(Provided entries):
** Start **

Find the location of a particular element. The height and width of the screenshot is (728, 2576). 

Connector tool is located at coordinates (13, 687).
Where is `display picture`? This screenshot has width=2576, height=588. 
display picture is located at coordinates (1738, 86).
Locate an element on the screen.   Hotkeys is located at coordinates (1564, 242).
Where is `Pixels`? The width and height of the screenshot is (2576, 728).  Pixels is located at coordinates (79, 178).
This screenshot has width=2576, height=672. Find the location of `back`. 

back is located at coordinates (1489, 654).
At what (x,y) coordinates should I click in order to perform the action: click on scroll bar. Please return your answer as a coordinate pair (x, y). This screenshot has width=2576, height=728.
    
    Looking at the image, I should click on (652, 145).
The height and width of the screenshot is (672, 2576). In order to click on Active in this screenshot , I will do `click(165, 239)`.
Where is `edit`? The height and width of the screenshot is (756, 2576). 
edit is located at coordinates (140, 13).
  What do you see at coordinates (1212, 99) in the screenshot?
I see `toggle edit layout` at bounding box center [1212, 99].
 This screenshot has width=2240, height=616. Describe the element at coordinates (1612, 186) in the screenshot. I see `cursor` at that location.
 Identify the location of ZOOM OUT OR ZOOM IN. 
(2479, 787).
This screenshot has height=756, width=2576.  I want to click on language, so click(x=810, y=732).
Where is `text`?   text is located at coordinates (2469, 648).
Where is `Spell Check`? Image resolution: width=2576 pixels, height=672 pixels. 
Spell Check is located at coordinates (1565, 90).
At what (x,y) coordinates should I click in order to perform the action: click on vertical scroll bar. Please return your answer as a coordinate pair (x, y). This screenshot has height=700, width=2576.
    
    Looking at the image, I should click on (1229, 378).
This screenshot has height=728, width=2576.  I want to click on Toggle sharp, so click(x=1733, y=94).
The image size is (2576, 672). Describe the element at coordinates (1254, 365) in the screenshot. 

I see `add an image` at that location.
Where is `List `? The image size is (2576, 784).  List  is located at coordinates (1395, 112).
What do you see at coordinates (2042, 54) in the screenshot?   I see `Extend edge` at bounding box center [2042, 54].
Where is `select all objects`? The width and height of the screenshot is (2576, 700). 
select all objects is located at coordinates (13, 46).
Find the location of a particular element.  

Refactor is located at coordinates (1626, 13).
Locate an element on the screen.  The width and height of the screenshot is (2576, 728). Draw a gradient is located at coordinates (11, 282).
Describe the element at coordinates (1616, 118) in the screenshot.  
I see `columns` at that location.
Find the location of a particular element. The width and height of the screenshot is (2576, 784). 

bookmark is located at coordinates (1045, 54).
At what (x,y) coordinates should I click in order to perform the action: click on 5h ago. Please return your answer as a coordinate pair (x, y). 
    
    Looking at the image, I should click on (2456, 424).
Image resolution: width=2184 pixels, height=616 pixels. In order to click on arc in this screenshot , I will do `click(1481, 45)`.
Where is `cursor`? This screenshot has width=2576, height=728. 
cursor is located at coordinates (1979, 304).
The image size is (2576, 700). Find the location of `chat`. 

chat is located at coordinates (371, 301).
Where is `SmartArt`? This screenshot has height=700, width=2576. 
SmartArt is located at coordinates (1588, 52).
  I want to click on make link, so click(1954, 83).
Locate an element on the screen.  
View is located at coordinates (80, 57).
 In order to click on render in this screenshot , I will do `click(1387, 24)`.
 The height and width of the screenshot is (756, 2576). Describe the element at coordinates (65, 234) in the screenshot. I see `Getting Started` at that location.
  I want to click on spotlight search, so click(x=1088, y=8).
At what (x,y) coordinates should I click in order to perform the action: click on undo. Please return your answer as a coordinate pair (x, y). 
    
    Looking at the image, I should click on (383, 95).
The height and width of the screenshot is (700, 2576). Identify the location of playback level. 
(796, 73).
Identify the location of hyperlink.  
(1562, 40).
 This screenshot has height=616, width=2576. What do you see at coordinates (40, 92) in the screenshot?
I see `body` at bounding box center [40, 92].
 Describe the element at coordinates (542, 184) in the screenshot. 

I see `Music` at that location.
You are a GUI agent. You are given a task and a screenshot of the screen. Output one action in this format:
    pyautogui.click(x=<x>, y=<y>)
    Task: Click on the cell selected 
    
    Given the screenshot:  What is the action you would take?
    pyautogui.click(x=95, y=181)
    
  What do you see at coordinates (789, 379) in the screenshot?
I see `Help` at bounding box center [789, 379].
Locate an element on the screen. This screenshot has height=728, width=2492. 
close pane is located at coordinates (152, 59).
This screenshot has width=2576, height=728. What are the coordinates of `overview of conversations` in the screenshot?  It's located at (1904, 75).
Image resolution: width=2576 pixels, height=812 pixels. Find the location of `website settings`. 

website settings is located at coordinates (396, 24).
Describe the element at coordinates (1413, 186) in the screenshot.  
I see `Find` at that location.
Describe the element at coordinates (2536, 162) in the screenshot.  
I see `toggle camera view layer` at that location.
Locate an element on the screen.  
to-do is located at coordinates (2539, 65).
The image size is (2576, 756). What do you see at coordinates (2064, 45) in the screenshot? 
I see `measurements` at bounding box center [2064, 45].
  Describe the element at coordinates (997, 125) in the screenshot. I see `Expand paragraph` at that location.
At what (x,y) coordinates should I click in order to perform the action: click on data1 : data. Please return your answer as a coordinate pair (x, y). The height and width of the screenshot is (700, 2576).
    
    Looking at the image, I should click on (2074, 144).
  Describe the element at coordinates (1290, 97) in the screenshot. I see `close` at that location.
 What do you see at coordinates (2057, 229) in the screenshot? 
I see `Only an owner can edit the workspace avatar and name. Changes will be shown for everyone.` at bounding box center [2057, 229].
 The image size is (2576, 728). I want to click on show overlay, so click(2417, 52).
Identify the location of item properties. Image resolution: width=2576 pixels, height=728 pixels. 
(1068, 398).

** End **

(Task objective): Rewrite the records above as a Markdown table with a column named Row holding a running number and a column named Line holding each line of the records, leaving out blank lines.

(Completed exercise):
| Row | Line |
|---|---|
| 1 | Find the location of a particular element. The height and width of the screenshot is (728, 2576).  |
| 2 | Connector tool is located at coordinates (13, 687). |
| 3 | Where is `display picture`? This screenshot has width=2576, height=588.  |
| 4 | display picture is located at coordinates (1738, 86). |
| 5 | Locate an element on the screen.   Hotkeys is located at coordinates (1564, 242). |
| 6 | Where is `Pixels`? The width and height of the screenshot is (2576, 728).  Pixels is located at coordinates (79, 178). |
| 7 | This screenshot has width=2576, height=672. Find the location of `back`.  |
| 8 | back is located at coordinates (1489, 654). |
| 9 | At what (x,y) coordinates should I click in order to perform the action: click on scroll bar. Please return your answer as a coordinate pair (x, y). This screenshot has width=2576, height=728. |
| 10 |     Looking at the image, I should click on (652, 145). |
| 11 | The height and width of the screenshot is (672, 2576). In order to click on Active in this screenshot , I will do `click(165, 239)`. |
| 12 | Where is `edit`? The height and width of the screenshot is (756, 2576).  |
| 13 | edit is located at coordinates (140, 13). |
| 14 |   What do you see at coordinates (1212, 99) in the screenshot? |
| 15 | I see `toggle edit layout` at bounding box center [1212, 99]. |
| 16 |  This screenshot has width=2240, height=616. Describe the element at coordinates (1612, 186) in the screenshot. I see `cursor` at that location. |
| 17 |  Identify the location of ZOOM OUT OR ZOOM IN.  |
| 18 | (2479, 787). |
| 19 | This screenshot has height=756, width=2576.  I want to click on language, so click(x=810, y=732). |
| 20 | Where is `text`?   text is located at coordinates (2469, 648). |
| 21 | Where is `Spell Check`? Image resolution: width=2576 pixels, height=672 pixels.  |
| 22 | Spell Check is located at coordinates (1565, 90). |
| 23 | At what (x,y) coordinates should I click in order to perform the action: click on vertical scroll bar. Please return your answer as a coordinate pair (x, y). This screenshot has height=700, width=2576. |
| 24 |     Looking at the image, I should click on (1229, 378). |
| 25 | This screenshot has height=728, width=2576.  I want to click on Toggle sharp, so click(x=1733, y=94). |
| 26 | The image size is (2576, 672). Describe the element at coordinates (1254, 365) in the screenshot.  |
| 27 | I see `add an image` at that location. |
| 28 | Where is `List `? The image size is (2576, 784).  List  is located at coordinates (1395, 112). |
| 29 | What do you see at coordinates (2042, 54) in the screenshot?   I see `Extend edge` at bounding box center [2042, 54]. |
| 30 | Where is `select all objects`? The width and height of the screenshot is (2576, 700).  |
| 31 | select all objects is located at coordinates (13, 46). |
| 32 | Find the location of a particular element.   |
| 33 | Refactor is located at coordinates (1626, 13). |
| 34 | Locate an element on the screen.  The width and height of the screenshot is (2576, 728). Draw a gradient is located at coordinates (11, 282). |
| 35 | Describe the element at coordinates (1616, 118) in the screenshot.   |
| 36 | I see `columns` at that location. |
| 37 | Find the location of a particular element. The width and height of the screenshot is (2576, 784).  |
| 38 | bookmark is located at coordinates (1045, 54). |
| 39 | At what (x,y) coordinates should I click in order to perform the action: click on 5h ago. Please return your answer as a coordinate pair (x, y).  |
| 40 |     Looking at the image, I should click on (2456, 424). |
| 41 | Image resolution: width=2184 pixels, height=616 pixels. In order to click on arc in this screenshot , I will do `click(1481, 45)`. |
| 42 | Where is `cursor`? This screenshot has width=2576, height=728.  |
| 43 | cursor is located at coordinates (1979, 304). |
| 44 | The image size is (2576, 700). Find the location of `chat`.  |
| 45 | chat is located at coordinates (371, 301). |
| 46 | Where is `SmartArt`? This screenshot has height=700, width=2576.  |
| 47 | SmartArt is located at coordinates (1588, 52). |
| 48 |   I want to click on make link, so click(1954, 83). |
| 49 | Locate an element on the screen.   |
| 50 | View is located at coordinates (80, 57). |
| 51 |  In order to click on render in this screenshot , I will do `click(1387, 24)`. |
| 52 |  The height and width of the screenshot is (756, 2576). Describe the element at coordinates (65, 234) in the screenshot. I see `Getting Started` at that location. |
| 53 |   I want to click on spotlight search, so click(x=1088, y=8). |
| 54 | At what (x,y) coordinates should I click in order to perform the action: click on undo. Please return your answer as a coordinate pair (x, y).  |
| 55 |     Looking at the image, I should click on (383, 95). |
| 56 | The height and width of the screenshot is (700, 2576). Identify the location of playback level.  |
| 57 | (796, 73). |
| 58 | Identify the location of hyperlink.   |
| 59 | (1562, 40). |
| 60 |  This screenshot has height=616, width=2576. What do you see at coordinates (40, 92) in the screenshot? |
| 61 | I see `body` at bounding box center [40, 92]. |
| 62 |  Describe the element at coordinates (542, 184) in the screenshot.  |
| 63 | I see `Music` at that location. |
| 64 | You are a GUI agent. You are given a task and a screenshot of the screen. Output one action in this format: |
| 65 |     pyautogui.click(x=<x>, y=<y>) |
| 66 |     Task: Click on the cell selected  |
| 67 |     Given the screenshot:  What is the action you would take? |
| 68 |     pyautogui.click(x=95, y=181) |
| 69 |   What do you see at coordinates (789, 379) in the screenshot? |
| 70 | I see `Help` at bounding box center [789, 379]. |
| 71 | Locate an element on the screen. This screenshot has height=728, width=2492.  |
| 72 | close pane is located at coordinates (152, 59). |
| 73 | This screenshot has width=2576, height=728. What are the coordinates of `overview of conversations` in the screenshot?  It's located at (1904, 75). |
| 74 | Image resolution: width=2576 pixels, height=812 pixels. Find the location of `website settings`.  |
| 75 | website settings is located at coordinates (396, 24). |
| 76 | Describe the element at coordinates (1413, 186) in the screenshot.   |
| 77 | I see `Find` at that location. |
| 78 | Describe the element at coordinates (2536, 162) in the screenshot.   |
| 79 | I see `toggle camera view layer` at that location. |
| 80 | Locate an element on the screen.   |
| 81 | to-do is located at coordinates (2539, 65). |
| 82 | The image size is (2576, 756). What do you see at coordinates (2064, 45) in the screenshot?  |
| 83 | I see `measurements` at bounding box center [2064, 45]. |
| 84 |   Describe the element at coordinates (997, 125) in the screenshot. I see `Expand paragraph` at that location. |
| 85 | At what (x,y) coordinates should I click in order to perform the action: click on data1 : data. Please return your answer as a coordinate pair (x, y). The height and width of the screenshot is (700, 2576). |
| 86 |     Looking at the image, I should click on (2074, 144). |
| 87 |   Describe the element at coordinates (1290, 97) in the screenshot. I see `close` at that location. |
| 88 |  What do you see at coordinates (2057, 229) in the screenshot?  |
| 89 | I see `Only an owner can edit the workspace avatar and name. Changes will be shown for everyone.` at bounding box center [2057, 229]. |
| 90 |  The image size is (2576, 728). I want to click on show overlay, so click(2417, 52). |
| 91 | Identify the location of item properties. Image resolution: width=2576 pixels, height=728 pixels.  |
| 92 | (1068, 398). |